#### DATA LISTING

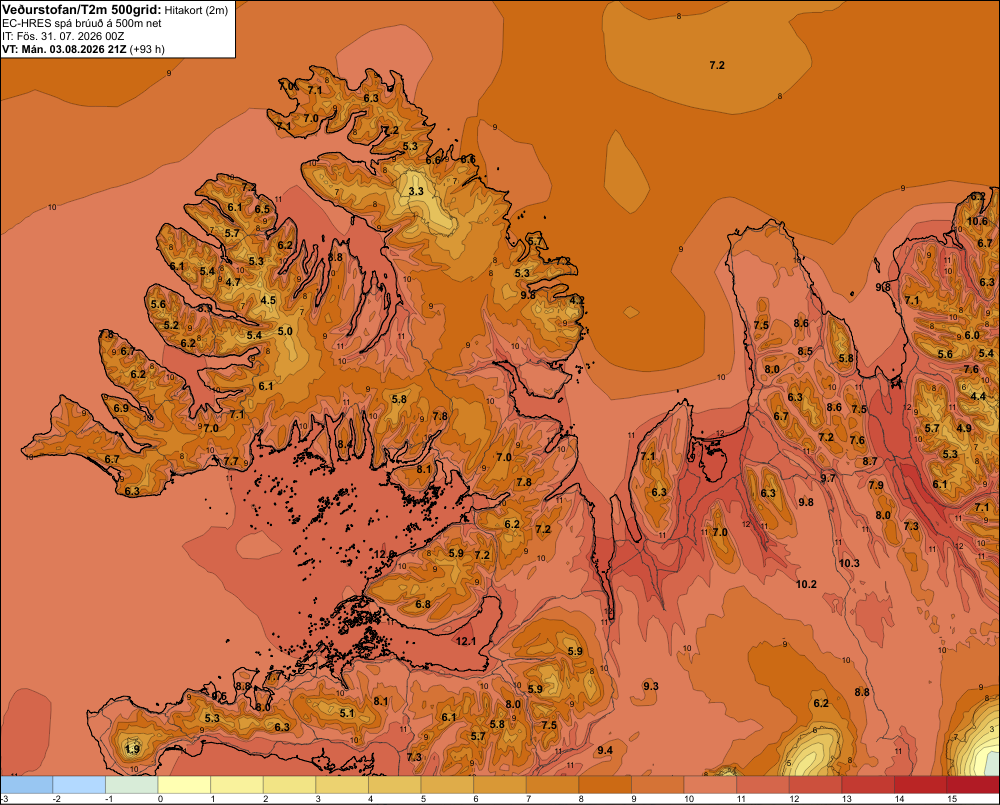This screenshot has width=1000, height=805.
Task: Click the pale yellow legend swatch between 0 and 1
Action: (184, 785)

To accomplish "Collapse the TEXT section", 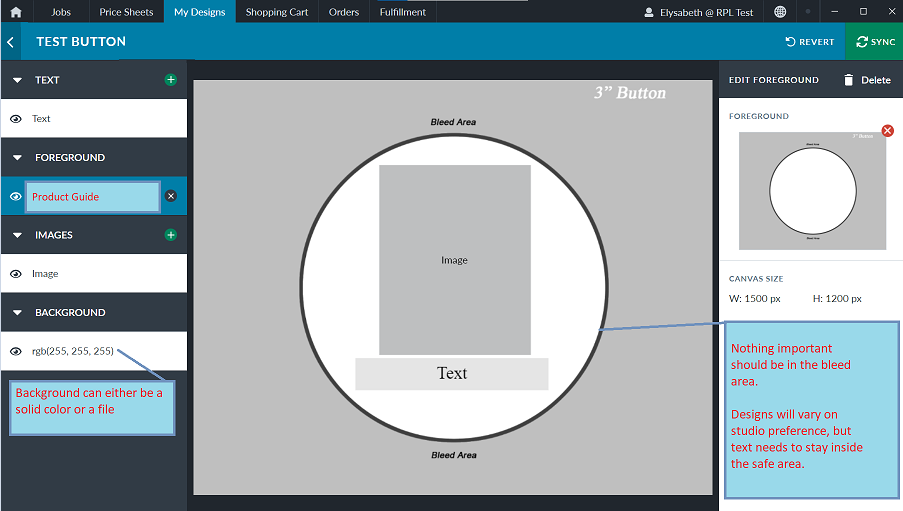I will click(x=18, y=80).
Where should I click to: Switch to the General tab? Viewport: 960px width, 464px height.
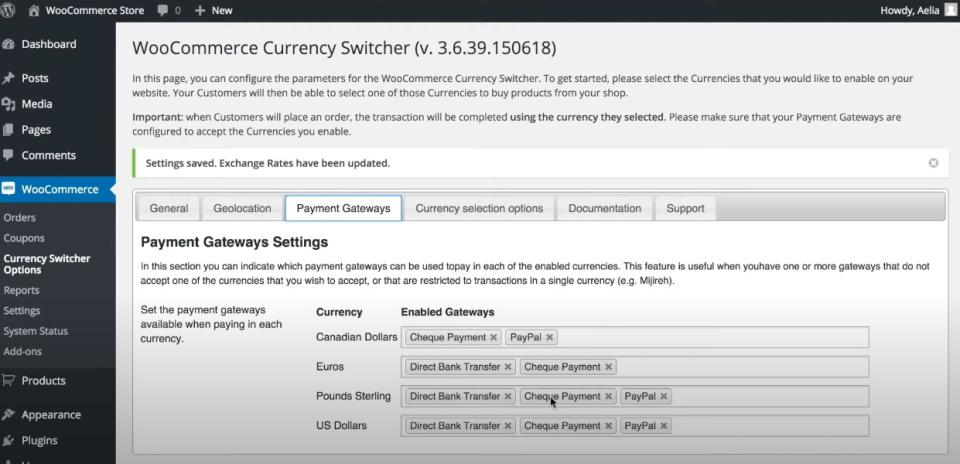click(x=169, y=208)
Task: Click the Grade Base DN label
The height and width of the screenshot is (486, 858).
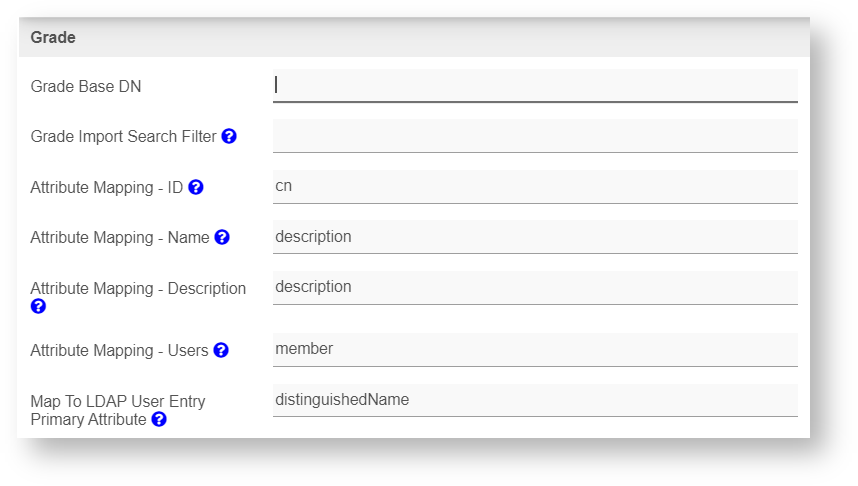Action: coord(86,87)
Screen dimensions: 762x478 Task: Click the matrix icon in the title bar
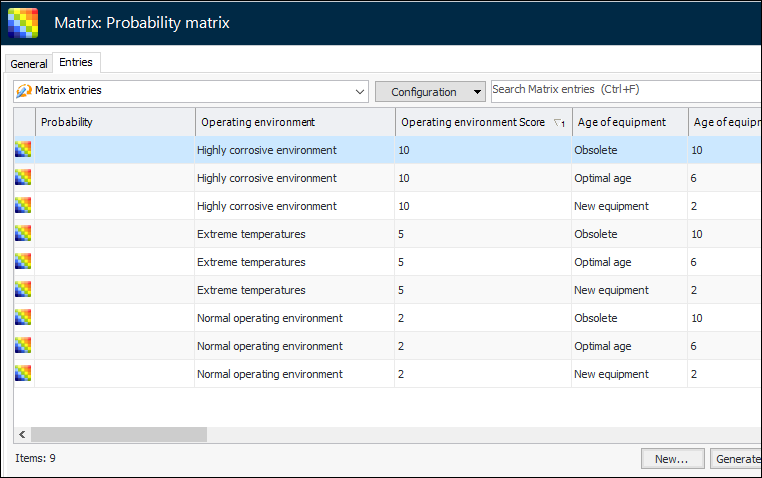click(x=22, y=22)
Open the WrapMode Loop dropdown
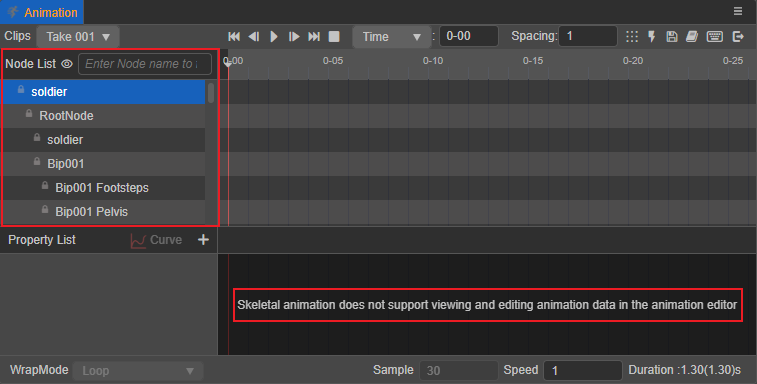Image resolution: width=757 pixels, height=384 pixels. point(138,371)
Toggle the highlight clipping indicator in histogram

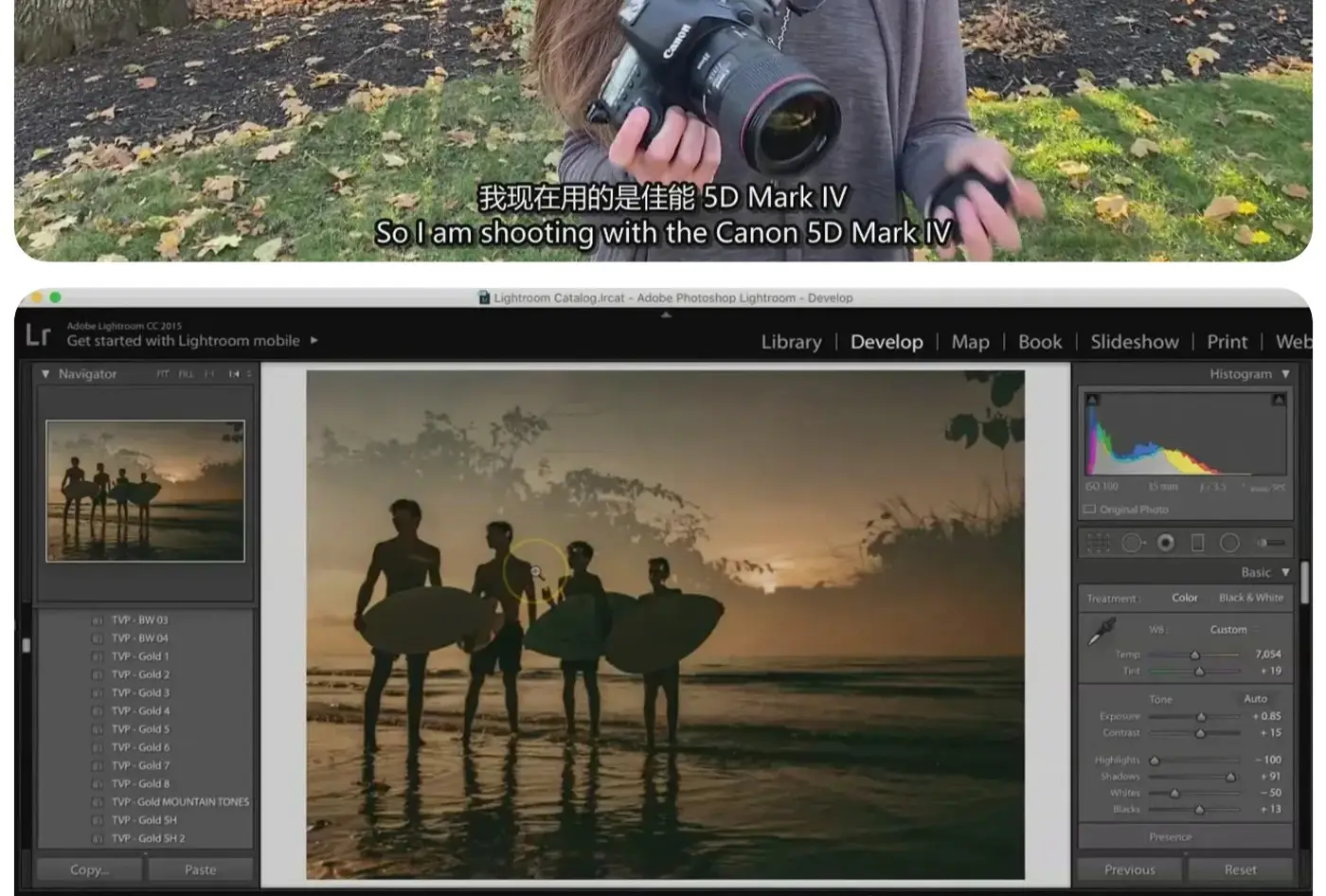click(1278, 400)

########

:: DIRECTIONS FOR THIS TASK ::
Pictures stay out. Copy exactly, and only, the lines from the one containing "Open the WrapMode Loop dropdown" through the end of the data.

:: OUTPUT ::
Open the WrapMode Loop dropdown
Image resolution: width=757 pixels, height=384 pixels. point(138,371)
Toggle the highlight clipping indicator in histogram

click(1278, 400)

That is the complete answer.